--- TASK INPUTS ---

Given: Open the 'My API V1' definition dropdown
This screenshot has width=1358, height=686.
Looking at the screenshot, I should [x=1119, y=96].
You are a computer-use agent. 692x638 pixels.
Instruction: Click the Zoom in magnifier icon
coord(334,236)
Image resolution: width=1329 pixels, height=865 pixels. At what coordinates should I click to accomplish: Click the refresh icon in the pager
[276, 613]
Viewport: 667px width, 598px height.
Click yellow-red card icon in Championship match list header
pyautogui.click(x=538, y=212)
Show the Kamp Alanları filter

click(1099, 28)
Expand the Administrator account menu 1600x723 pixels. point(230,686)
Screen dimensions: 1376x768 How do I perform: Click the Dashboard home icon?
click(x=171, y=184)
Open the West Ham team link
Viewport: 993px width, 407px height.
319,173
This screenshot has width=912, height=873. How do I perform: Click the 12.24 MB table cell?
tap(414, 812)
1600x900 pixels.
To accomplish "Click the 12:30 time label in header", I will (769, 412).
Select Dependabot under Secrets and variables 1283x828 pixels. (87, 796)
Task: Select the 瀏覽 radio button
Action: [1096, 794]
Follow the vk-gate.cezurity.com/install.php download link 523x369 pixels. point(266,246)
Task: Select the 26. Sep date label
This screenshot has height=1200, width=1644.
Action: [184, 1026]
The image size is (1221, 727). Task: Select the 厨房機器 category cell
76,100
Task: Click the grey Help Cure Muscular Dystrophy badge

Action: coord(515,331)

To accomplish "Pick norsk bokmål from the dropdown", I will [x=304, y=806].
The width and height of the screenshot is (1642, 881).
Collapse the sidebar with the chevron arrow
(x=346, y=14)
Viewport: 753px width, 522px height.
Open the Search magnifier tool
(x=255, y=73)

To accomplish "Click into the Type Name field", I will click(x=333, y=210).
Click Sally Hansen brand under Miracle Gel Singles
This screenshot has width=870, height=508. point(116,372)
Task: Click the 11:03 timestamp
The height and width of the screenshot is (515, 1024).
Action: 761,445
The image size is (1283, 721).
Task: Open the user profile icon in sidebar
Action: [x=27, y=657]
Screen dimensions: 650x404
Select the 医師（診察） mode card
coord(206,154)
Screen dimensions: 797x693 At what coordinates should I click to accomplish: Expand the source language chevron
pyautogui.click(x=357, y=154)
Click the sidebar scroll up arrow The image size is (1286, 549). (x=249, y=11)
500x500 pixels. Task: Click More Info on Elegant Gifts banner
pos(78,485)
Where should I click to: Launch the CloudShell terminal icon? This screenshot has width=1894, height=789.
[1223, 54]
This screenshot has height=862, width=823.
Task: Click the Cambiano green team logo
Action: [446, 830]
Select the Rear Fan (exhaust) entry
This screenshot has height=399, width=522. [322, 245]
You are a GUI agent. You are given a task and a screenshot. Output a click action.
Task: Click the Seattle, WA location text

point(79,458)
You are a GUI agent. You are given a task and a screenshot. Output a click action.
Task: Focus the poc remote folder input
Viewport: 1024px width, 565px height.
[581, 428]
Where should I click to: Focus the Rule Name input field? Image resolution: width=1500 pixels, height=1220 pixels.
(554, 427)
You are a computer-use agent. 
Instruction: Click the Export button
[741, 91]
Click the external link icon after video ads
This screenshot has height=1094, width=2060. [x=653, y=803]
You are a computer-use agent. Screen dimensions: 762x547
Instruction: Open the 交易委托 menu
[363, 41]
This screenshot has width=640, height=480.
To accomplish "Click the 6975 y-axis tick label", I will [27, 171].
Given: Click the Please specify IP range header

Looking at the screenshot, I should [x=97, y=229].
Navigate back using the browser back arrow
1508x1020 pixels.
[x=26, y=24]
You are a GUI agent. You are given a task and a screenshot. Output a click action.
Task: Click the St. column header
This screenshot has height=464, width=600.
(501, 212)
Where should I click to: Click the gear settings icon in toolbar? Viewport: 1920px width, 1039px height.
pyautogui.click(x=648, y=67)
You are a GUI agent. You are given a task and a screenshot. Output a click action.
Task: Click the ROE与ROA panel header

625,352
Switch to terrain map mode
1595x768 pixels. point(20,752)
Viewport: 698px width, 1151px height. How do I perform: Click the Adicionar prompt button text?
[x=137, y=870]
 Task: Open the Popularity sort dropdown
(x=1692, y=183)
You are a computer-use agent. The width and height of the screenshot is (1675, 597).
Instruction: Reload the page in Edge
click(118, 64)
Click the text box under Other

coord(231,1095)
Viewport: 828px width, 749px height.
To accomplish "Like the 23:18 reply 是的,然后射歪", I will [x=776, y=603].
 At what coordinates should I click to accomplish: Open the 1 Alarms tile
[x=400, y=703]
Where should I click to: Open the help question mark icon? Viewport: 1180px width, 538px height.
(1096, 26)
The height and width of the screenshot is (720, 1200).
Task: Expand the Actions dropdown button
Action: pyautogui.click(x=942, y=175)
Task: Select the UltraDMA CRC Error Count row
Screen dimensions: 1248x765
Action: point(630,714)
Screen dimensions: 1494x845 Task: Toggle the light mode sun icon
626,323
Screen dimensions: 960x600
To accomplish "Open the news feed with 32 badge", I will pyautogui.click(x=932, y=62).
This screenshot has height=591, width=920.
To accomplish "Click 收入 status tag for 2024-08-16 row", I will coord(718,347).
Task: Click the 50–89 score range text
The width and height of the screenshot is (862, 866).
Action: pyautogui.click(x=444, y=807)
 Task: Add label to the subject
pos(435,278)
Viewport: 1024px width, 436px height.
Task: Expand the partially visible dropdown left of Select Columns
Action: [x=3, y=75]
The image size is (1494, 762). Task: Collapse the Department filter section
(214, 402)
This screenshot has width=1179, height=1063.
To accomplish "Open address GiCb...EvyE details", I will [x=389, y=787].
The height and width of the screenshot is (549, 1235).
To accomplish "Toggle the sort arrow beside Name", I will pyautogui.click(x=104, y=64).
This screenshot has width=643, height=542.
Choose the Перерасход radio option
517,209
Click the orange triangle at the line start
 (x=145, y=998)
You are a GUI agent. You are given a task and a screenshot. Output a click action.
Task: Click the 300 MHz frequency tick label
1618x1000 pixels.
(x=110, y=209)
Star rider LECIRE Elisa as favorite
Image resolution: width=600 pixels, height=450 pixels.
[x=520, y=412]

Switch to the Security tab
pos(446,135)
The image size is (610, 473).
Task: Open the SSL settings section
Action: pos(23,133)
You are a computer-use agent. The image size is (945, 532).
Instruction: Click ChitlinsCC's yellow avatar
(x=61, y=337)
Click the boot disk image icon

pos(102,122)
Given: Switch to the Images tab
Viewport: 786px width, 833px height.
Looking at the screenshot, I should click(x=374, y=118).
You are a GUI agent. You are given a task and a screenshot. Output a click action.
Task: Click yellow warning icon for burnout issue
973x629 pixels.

---

EXERCISE DIRECTIONS:
In the answer, give the lines from the first line of the data through the line with "Task: Click the 11:03 timestamp", exactly as they appear and with no additions.

OUTPUT FOR THIS EXERCISE:
Given: Open the 'My API V1' definition dropdown
This screenshot has width=1358, height=686.
Looking at the screenshot, I should [x=1119, y=96].
You are a computer-use agent. 692x638 pixels.
Instruction: Click the Zoom in magnifier icon
coord(334,236)
Image resolution: width=1329 pixels, height=865 pixels. At what coordinates should I click to accomplish: Click the refresh icon in the pager
[276, 613]
Viewport: 667px width, 598px height.
Click yellow-red card icon in Championship match list header
pyautogui.click(x=538, y=212)
Show the Kamp Alanları filter

click(1099, 28)
Expand the Administrator account menu 1600x723 pixels. point(230,686)
Screen dimensions: 1376x768 How do I perform: Click the Dashboard home icon?
click(x=171, y=184)
Open the West Ham team link
Viewport: 993px width, 407px height.
319,173
This screenshot has width=912, height=873. How do I perform: Click the 12.24 MB table cell?
tap(414, 812)
1600x900 pixels.
To accomplish "Click the 12:30 time label in header", I will (769, 412).
Select Dependabot under Secrets and variables 1283x828 pixels. (87, 796)
Task: Select the 瀏覽 radio button
Action: [1096, 794]
Follow the vk-gate.cezurity.com/install.php download link 523x369 pixels. point(266,246)
Task: Select the 26. Sep date label
This screenshot has height=1200, width=1644.
Action: [184, 1026]
The image size is (1221, 727). Task: Select the 厨房機器 category cell
76,100
Task: Click the grey Help Cure Muscular Dystrophy badge

Action: coord(515,331)

To accomplish "Pick norsk bokmål from the dropdown", I will [x=304, y=806].
The width and height of the screenshot is (1642, 881).
Collapse the sidebar with the chevron arrow
(x=346, y=14)
Viewport: 753px width, 522px height.
Open the Search magnifier tool
(x=255, y=73)

To accomplish "Click into the Type Name field", I will click(x=333, y=210).
Click Sally Hansen brand under Miracle Gel Singles
This screenshot has width=870, height=508. point(116,372)
Task: Click the 11:03 timestamp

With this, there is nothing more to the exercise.